The Shift Around Feat(learning-engine): Q-Table & RL

Mar 21, 2026 by Jule 53 views

The LearningEngine stores Q-values, configuration, and reinforcement learning state entirely in memory - meaning every trained model, eligibility trace, and actor weight vanishes with a single MCP restart. What users don’t realize: hooks_learning_config settings disappear too, crashing epsilon values and forcing a full re-bootstrap each session.

Root cause runs deep: exports fail to capture eligibilityTraces and actorWeights, imports ignore stored Maps, and no atomic persistence file exists. The default intelligence.json bloats with unbounded reward history, making recovery impossible.

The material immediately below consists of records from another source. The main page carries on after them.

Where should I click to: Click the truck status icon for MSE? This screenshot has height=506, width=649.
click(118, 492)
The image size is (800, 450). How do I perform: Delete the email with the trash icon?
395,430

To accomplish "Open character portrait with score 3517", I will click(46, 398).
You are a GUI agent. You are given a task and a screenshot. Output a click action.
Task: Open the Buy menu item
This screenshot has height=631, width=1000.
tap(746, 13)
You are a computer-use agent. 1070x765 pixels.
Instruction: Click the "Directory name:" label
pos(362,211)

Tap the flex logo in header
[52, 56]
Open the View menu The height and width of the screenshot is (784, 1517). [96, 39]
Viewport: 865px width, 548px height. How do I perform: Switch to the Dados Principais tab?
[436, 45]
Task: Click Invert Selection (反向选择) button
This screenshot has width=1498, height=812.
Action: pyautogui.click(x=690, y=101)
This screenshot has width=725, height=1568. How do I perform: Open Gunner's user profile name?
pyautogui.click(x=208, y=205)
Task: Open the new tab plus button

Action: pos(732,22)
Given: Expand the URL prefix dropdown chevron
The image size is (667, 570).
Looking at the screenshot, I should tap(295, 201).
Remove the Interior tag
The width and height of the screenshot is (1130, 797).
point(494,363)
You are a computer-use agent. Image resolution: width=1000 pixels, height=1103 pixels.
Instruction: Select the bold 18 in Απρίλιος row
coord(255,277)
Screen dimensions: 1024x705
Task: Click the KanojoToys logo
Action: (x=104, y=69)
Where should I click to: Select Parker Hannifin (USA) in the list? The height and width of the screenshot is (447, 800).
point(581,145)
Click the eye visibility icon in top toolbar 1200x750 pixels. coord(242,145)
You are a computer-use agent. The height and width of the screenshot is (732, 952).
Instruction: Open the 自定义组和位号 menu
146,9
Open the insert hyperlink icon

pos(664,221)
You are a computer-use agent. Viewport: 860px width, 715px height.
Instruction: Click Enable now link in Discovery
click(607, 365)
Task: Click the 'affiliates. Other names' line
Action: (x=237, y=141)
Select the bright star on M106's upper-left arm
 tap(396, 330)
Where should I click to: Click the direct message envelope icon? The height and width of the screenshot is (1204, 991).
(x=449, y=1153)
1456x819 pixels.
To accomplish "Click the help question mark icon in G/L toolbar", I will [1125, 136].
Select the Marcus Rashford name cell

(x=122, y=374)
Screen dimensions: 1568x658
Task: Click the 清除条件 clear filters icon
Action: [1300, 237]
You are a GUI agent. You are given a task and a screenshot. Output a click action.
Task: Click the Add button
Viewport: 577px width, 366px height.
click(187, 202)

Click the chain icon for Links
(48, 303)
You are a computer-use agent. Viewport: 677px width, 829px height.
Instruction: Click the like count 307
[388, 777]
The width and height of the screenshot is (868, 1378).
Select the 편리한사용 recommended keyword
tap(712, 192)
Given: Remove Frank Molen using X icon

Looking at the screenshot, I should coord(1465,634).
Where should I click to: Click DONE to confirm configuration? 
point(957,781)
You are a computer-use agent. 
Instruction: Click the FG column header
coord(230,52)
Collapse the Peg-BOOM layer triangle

Here is the deal: every feature hinges on reliable state retention. Without persistent Q-tables and full RL context, even the best training feels like starting over daily.

Complete export() to serialize all internal Maps, not just core values
Make import() fully restore the full state with safe defaults
Save to .ruvector/learning-state.json using atomic tmp → rename for safety
Auto-load state on MCP startup to eliminate manual re-boot
Cap rewardHistory at 500 to prevent unbounded memory bloat

Looking ahead, RVF’s POLICY_KERNEL must hold Q-tables as first-class state - extending Thompson Sampling into a full cognitive container for advanced RL. This aligns with emerging standards like ADR-029 (RVF Canonical Format) and ADR-036 (AGI Cognitive Container), turning fragmented state into modular, persistent intelligence.

Users face a quiet crisis: every training gain evaporates on restart. The question isn’t if persistence is needed - it’s when the system will finally catch up.